해당 명령을 실행하면 입력하는 비밀번호를 포함해서 application.properties에 다음 설정을 추가하면 된다.

server.ssl.key-store:/etc/letsencrypt/live/www.example.com/keystore.p12
server.ssl.key-store-password:
server.ssl.keyStoreType: PKCS12
server.ssl.keyAlias: tomcat

다음 블로그에서 발췌한 내용이므로 다음을 참고하면 좋다. spring boot 도커 컨테이너 환경에서 인증서 적용하는 글이다.

https://knasmueller.net/lets-encrypt-ssl-certificates-for-dockerized-spring-boot-in-2020

Let's Encrypt SSL Certificates for Dockerized Spring Boot in 2020 - Bernhard Knasmüller on Software Development

5. nginx 인증서 적용

nginx는 nginx.conf 파일에 인증서와 관련된 설정을 추가하고 재실행하면 인증서를 적용할 수 있다.

 

https://velog.io/@twkim8548/Nginx%EC%97%90%EC%84%9C-SSL-%EC%A0%81%EC%9A%A9%ED%95%B4%EC%84%9C-Https-%EB%A1%9C-%EC%A0%91%EC%86%8D-%EB%90%98%EA%B2%8C-%ED%95%B4%EB%B3%BC%EA%B9%8C

Nginx에서 SSL 적용해서 https 로 접속 되게 해볼까?

http://nginx.org/en/docs/http/configuring_https_servers.html

Configuring HTTPS servers

6. kong 인증서 적용

적용 삽질기

힘들게 spring boot와 nginx에서 인증서 적용하는 법을 알았으나 생각해 보니 내가 구축한 환경에서 굳이 이렇게 복잡하게 애플리케이션마다 인증서를 넣어주어야 하는가에 대한 생각이 들었다.

모든 사용자 요청(http request)은 api gateway 인 kong을 거쳐서 kong에서 url을 보고 다시 재분배하는 과정을 거친다. 그리고 재분배하는 네트워크는 ec2의 로컬 네트워크 안에서 모든 것이 이루어지기 때문에 ec2의 권한을 탈취당한 것이 아니라면 보안에 대해서 걱정할 것이 없다!! 즉, https를 쓰면서 암호화 작업을 할 이유가 없는 것이다.
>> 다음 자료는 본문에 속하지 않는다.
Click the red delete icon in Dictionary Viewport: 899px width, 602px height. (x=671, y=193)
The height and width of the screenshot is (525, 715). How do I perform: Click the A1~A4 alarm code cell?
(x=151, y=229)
그래서 kong 공식 사이트에서 kong의 기능을 살펴보았다. 게이트웨이 기능 이외에도 다양한 기능을 제공하고 있었고 https 인증서 역시 kong 애플리케이션에서 등록이 가능하다는 것을 알게 되었다.

하지만 kong에 인증서를 등록하는 방법을 찾는데 너무 힘들었다. 특히 SNI를 지칭하는 변수 snis가 다른 의미로 사용되고 있어서 구글링이 더욱 힘들었다. snis란 치니까 야동 정보가 나온다 ㄷㄷ 이 과정에서 https의 동작 방식과 SNI이 무엇인지 알 수 있었고 kong의 환경변수가 무엇 있는지 확실히 알 수 있었다.

 

https://aboutsc.tistory.com/226

SNI 란?

어떻게 적용하나?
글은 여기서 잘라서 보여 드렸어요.